After finding this association investigators developed the hypothesis that nephrectomy decreased renal reserve in patients that were experiencing multi-systems trauma and these patients had a higher rate of AKI, which is highly associated with increased mortality after trauma. In order to investigate this further, the National Trauma Databank was used, which is a national database, including most level 1 trauma centers and maintained by the American Association for the Surgery of Trauma. In this study, Dr. Ross Anderson (a reconstructive urology fellow 2020) showed again an 80% associated increased risk of death after nephrectomy, even after adjusting for many factors that could increase mortality, such as shock on arrival, concomitant injuries, and overall injury severity. An important limitation of this study, which was entitled “Nephrectomy is associated with increased mortality after renal trauma: an analysis of the National Trauma Databank from 2007-2016” and published in the Journal of Urology, is that degree of blood transfusion was not available and death may have been driven by ongoing hemorrhage rather than nephrectomy.

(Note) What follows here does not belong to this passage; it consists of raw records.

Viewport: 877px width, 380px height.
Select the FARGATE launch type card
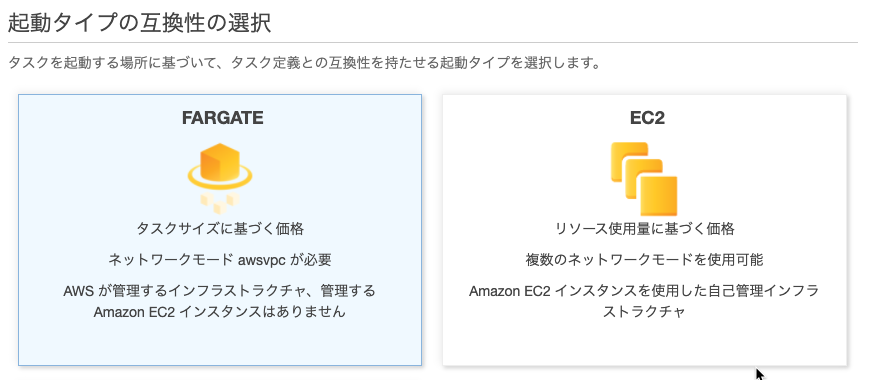tap(220, 230)
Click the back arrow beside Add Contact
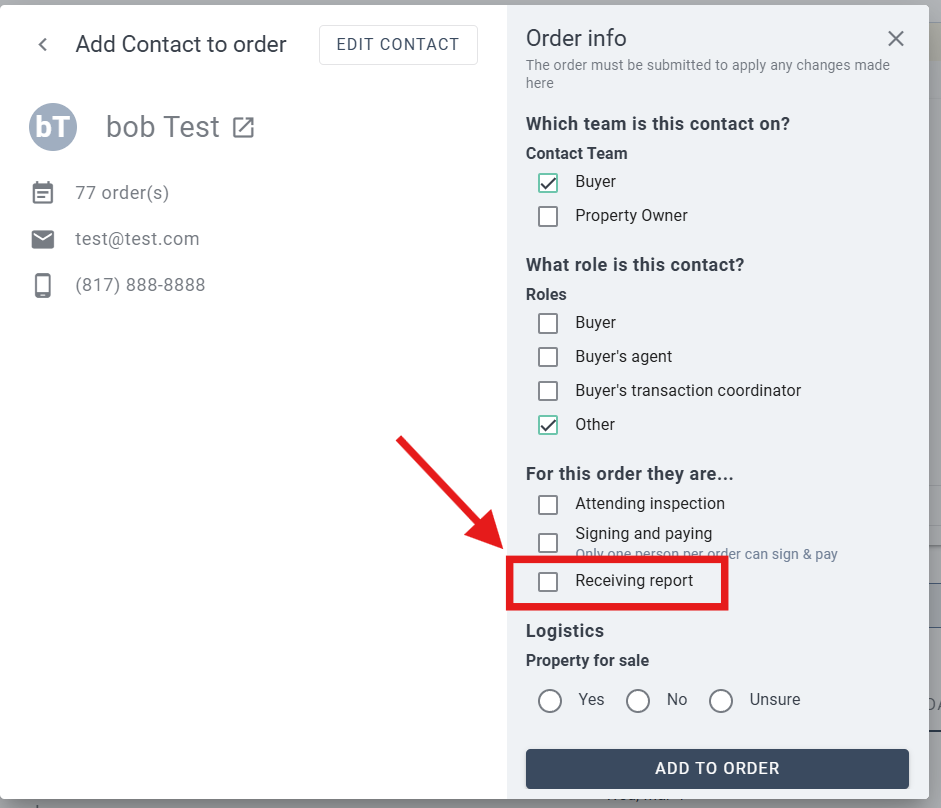The height and width of the screenshot is (808, 941). coord(43,45)
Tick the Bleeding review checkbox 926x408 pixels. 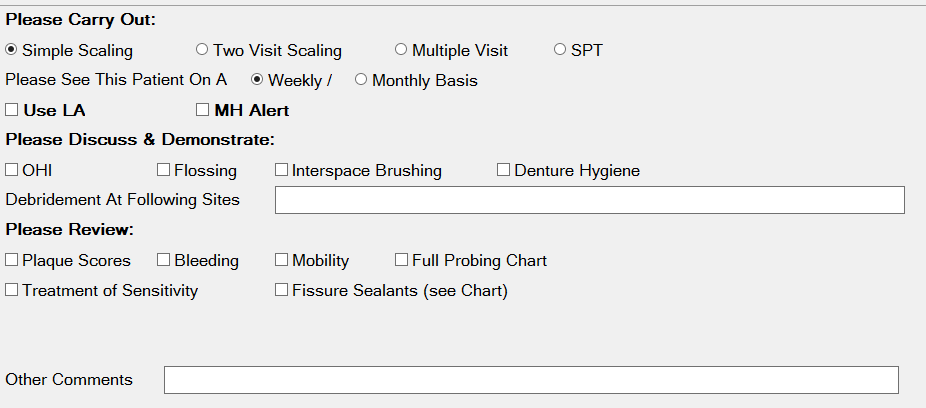(164, 260)
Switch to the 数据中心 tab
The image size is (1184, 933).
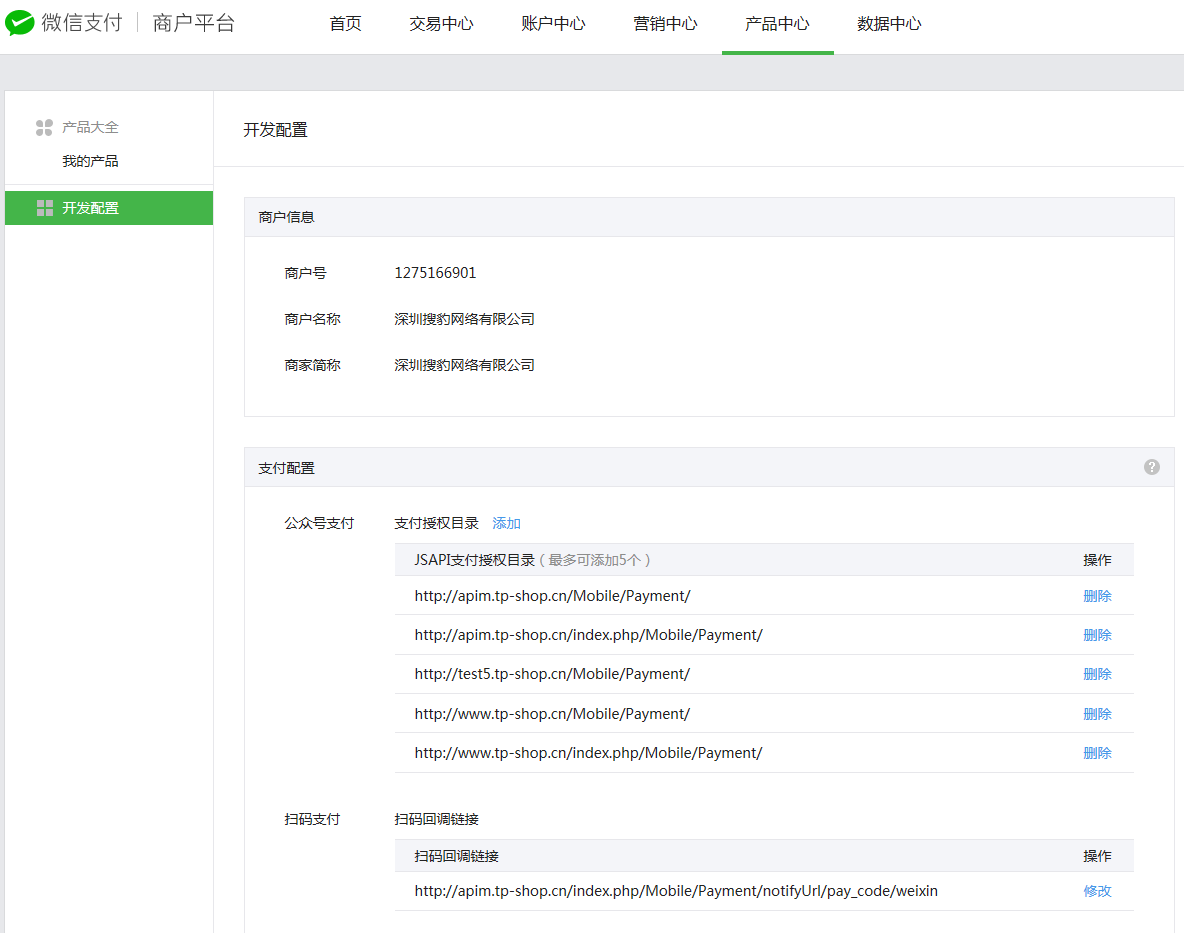click(x=889, y=24)
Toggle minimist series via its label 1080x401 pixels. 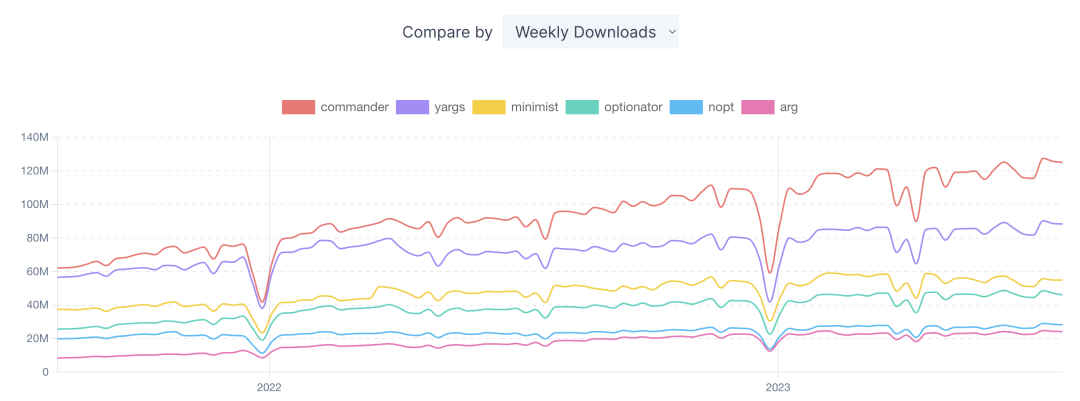[535, 107]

In order to address this critique, Dr. Benjamin McCormick (reconstructive urology fellow 2021), used the Trauma Quality Improvement Program database, which had details about the volume of blood required in the first 24 hours of admission after trauma. In a paper, also published in Journal of Urology entitled Nephrectomy is not associated with increased risk of mortality or acute kidney injury after high-grade renal trauma: a propensity score analysis of the Trauma Quality Improvement Program (TQIP)” that it did indeed appear that the association between death and nephrectomy was primarily driven by degree of hemorrhage.  The process of investigating this link was an amazing exercise in developing strong evidence to inform guidelines and the trauma community and also the importance of being willing to disprove previously supported hypotheses.